▶ _Task directions_
Copy out the listing below line for line, keeping every character as it stands.

###

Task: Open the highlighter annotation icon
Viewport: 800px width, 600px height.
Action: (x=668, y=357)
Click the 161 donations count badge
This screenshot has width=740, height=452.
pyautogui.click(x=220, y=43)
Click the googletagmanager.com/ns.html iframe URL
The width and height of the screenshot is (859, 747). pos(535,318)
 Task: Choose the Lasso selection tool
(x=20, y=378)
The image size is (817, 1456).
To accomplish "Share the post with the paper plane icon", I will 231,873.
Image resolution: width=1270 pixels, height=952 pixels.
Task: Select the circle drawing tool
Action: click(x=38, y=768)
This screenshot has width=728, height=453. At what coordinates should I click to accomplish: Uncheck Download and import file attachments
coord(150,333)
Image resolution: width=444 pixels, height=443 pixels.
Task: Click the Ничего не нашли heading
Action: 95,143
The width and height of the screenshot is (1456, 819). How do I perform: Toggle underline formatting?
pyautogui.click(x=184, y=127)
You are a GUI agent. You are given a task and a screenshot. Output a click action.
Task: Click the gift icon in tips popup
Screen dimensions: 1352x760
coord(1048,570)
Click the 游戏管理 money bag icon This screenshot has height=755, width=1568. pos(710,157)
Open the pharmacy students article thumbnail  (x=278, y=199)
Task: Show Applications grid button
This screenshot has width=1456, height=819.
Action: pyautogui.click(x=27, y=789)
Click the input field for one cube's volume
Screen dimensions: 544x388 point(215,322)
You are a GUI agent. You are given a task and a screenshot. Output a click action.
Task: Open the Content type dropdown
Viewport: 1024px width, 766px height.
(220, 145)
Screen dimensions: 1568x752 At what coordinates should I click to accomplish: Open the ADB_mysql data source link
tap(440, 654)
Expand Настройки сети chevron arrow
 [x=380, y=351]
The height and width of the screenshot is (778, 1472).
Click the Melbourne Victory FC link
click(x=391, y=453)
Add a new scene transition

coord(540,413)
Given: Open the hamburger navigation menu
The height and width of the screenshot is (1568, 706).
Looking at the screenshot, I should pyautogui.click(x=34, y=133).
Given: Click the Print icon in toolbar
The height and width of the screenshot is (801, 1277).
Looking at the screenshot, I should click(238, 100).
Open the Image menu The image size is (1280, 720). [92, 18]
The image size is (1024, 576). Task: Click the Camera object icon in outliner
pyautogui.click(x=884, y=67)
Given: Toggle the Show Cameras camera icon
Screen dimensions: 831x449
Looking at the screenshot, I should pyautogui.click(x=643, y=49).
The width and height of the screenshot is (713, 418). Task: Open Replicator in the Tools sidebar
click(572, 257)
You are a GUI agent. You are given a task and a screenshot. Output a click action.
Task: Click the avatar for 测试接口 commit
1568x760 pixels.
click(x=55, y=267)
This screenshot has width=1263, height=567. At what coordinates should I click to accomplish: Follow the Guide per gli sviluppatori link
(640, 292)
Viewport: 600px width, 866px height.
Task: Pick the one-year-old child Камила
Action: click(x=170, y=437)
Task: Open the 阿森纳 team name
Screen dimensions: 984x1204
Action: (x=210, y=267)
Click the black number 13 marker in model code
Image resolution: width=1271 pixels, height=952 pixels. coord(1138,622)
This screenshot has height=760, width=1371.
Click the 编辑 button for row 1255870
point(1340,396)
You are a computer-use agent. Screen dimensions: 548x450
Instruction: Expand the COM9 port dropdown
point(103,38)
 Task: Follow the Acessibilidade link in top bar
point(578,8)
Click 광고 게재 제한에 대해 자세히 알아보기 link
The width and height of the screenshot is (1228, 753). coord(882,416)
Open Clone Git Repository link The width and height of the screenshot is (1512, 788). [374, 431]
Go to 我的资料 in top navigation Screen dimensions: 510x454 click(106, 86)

###

▶ _Task result_
Task: Open the highlighter annotation icon
Viewport: 800px width, 600px height.
Action: (x=668, y=357)
Click the 161 donations count badge
This screenshot has width=740, height=452.
pyautogui.click(x=220, y=43)
Click the googletagmanager.com/ns.html iframe URL
The width and height of the screenshot is (859, 747). pos(535,318)
 Task: Choose the Lasso selection tool
(x=20, y=378)
The image size is (817, 1456).
To accomplish "Share the post with the paper plane icon", I will 231,873.
Image resolution: width=1270 pixels, height=952 pixels.
Task: Select the circle drawing tool
Action: click(x=38, y=768)
This screenshot has width=728, height=453. At what coordinates should I click to accomplish: Uncheck Download and import file attachments
coord(150,333)
Image resolution: width=444 pixels, height=443 pixels.
Task: Click the Ничего не нашли heading
Action: 95,143
The width and height of the screenshot is (1456, 819). How do I perform: Toggle underline formatting?
pyautogui.click(x=184, y=127)
You are a GUI agent. You are given a task and a screenshot. Output a click action.
Task: Click the gift icon in tips popup
Screen dimensions: 1352x760
coord(1048,570)
Click the 游戏管理 money bag icon This screenshot has height=755, width=1568. pos(710,157)
Open the pharmacy students article thumbnail  (x=278, y=199)
Task: Show Applications grid button
This screenshot has width=1456, height=819.
Action: pyautogui.click(x=27, y=789)
Click the input field for one cube's volume
Screen dimensions: 544x388 point(215,322)
You are a GUI agent. You are given a task and a screenshot. Output a click action.
Task: Open the Content type dropdown
Viewport: 1024px width, 766px height.
(220, 145)
Screen dimensions: 1568x752 At what coordinates should I click to accomplish: Open the ADB_mysql data source link
tap(440, 654)
Expand Настройки сети chevron arrow
 [x=380, y=351]
The height and width of the screenshot is (778, 1472).
Click the Melbourne Victory FC link
click(x=391, y=453)
Add a new scene transition

coord(540,413)
Given: Open the hamburger navigation menu
The height and width of the screenshot is (1568, 706).
Looking at the screenshot, I should pyautogui.click(x=34, y=133).
Given: Click the Print icon in toolbar
The height and width of the screenshot is (801, 1277).
Looking at the screenshot, I should click(238, 100).
Open the Image menu The image size is (1280, 720). [92, 18]
The image size is (1024, 576). Task: Click the Camera object icon in outliner
pyautogui.click(x=884, y=67)
Given: Toggle the Show Cameras camera icon
Screen dimensions: 831x449
Looking at the screenshot, I should pyautogui.click(x=643, y=49).
The width and height of the screenshot is (713, 418). Task: Open Replicator in the Tools sidebar
click(572, 257)
You are a GUI agent. You are given a task and a screenshot. Output a click action.
Task: Click the avatar for 测试接口 commit
1568x760 pixels.
click(x=55, y=267)
This screenshot has width=1263, height=567. At what coordinates should I click to accomplish: Follow the Guide per gli sviluppatori link
(640, 292)
Viewport: 600px width, 866px height.
Task: Pick the one-year-old child Камила
Action: click(x=170, y=437)
Task: Open the 阿森纳 team name
Screen dimensions: 984x1204
Action: (x=210, y=267)
Click the black number 13 marker in model code
Image resolution: width=1271 pixels, height=952 pixels. coord(1138,622)
This screenshot has height=760, width=1371.
Click the 编辑 button for row 1255870
point(1340,396)
You are a computer-use agent. Screen dimensions: 548x450
Instruction: Expand the COM9 port dropdown
point(103,38)
 Task: Follow the Acessibilidade link in top bar
point(578,8)
Click 광고 게재 제한에 대해 자세히 알아보기 link
The width and height of the screenshot is (1228, 753). coord(882,416)
Open Clone Git Repository link The width and height of the screenshot is (1512, 788). [374, 431]
Go to 我的资料 in top navigation Screen dimensions: 510x454 click(106, 86)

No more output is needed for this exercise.